W Rosji trwają właśnie trzydniowe wybory prezydenckie. Głos można oddać w godzinach 8-20 do 17 marca. Rosjanie mogą zagłosować na Władimira Putina, Nikołaja Charitonowa, Władisława Dawankowa i Leonida Słuckiego, choć wiadomo, kto zostanie zwycięzcą. Wszyscy kontrkandydaci dotychczasowego prezydenta pozostają lojalni wobec Kremla.
Jak donosi The Moscow Times, przeciwnicy Putina w ramach protestu
wlewają do urn płyn
antyseptyczny, którym w przeszłości oblewano opozycjonistów. W ten sposób ciecz niszczy wypełnione karty do głosowania. Taka sytuacja miała miejsce w co najmniej siedmiu regionach.

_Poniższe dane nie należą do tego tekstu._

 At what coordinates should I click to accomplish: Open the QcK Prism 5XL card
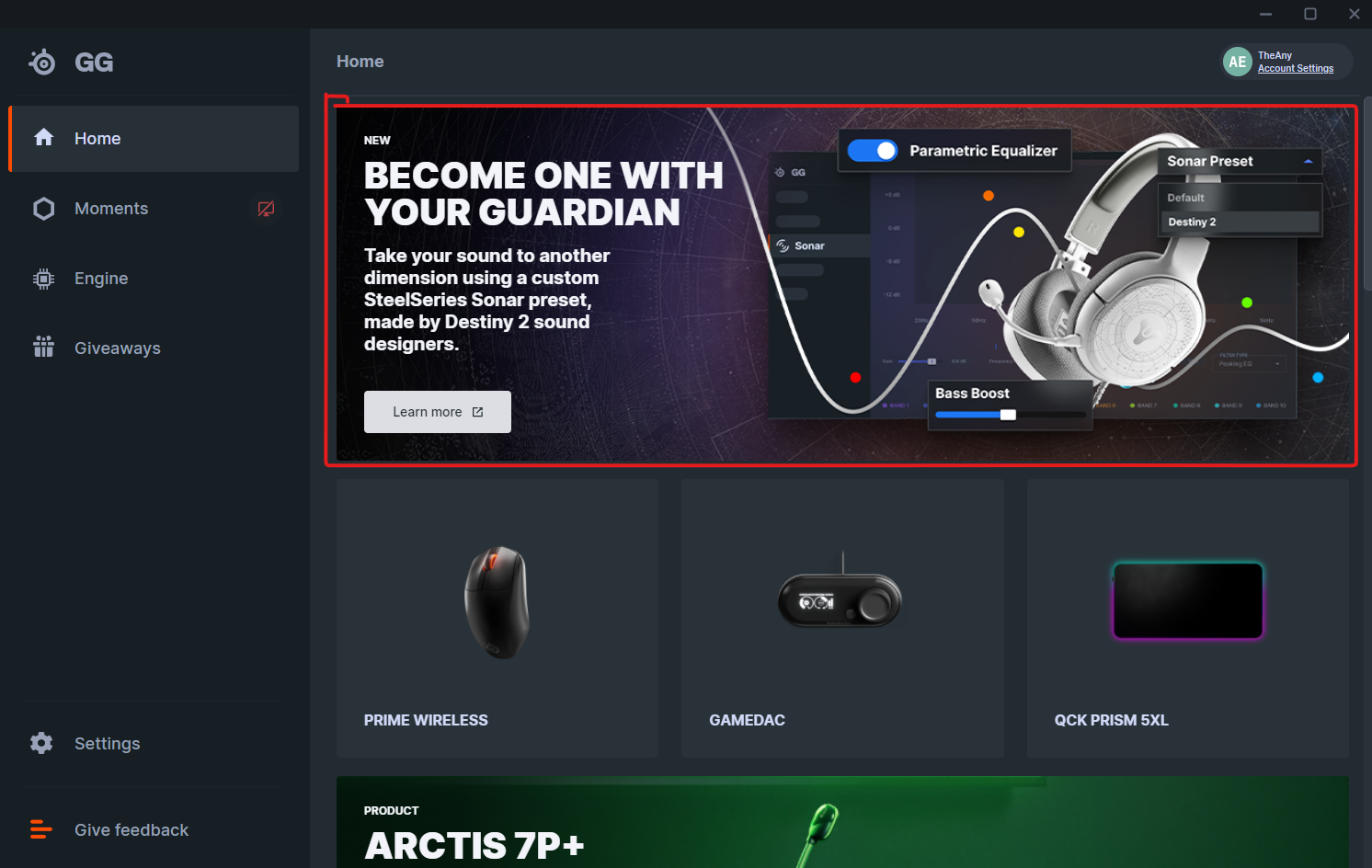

Przewodnicząca Centralnej Komisji Wyborczej Ełła Pamfiłowa twierdzi, że osoby odpowiedzialne za bojkot "zeznały, że otrzymały zapłatę za wlanie płynu do urn". Jednocześnie miały być nieświadome odpowiedzialności karnej.
Kobiecie, która wlała płyn do urny w Moskwie, grozi do pięciu lat pozbawienia wolności za utrudnianie głosowania. Jednocześnie rosyjskie władze deklarują, że "zniszczone głosy i tak zostaną policzone".
Wśród innych incydentów odnotowano
podpalenia urn i kabin do głosowania
. Z kolei w Petersburgu jedna z mieszkanek rzuciła w lokal wyborczy koktajlem Mołotowa.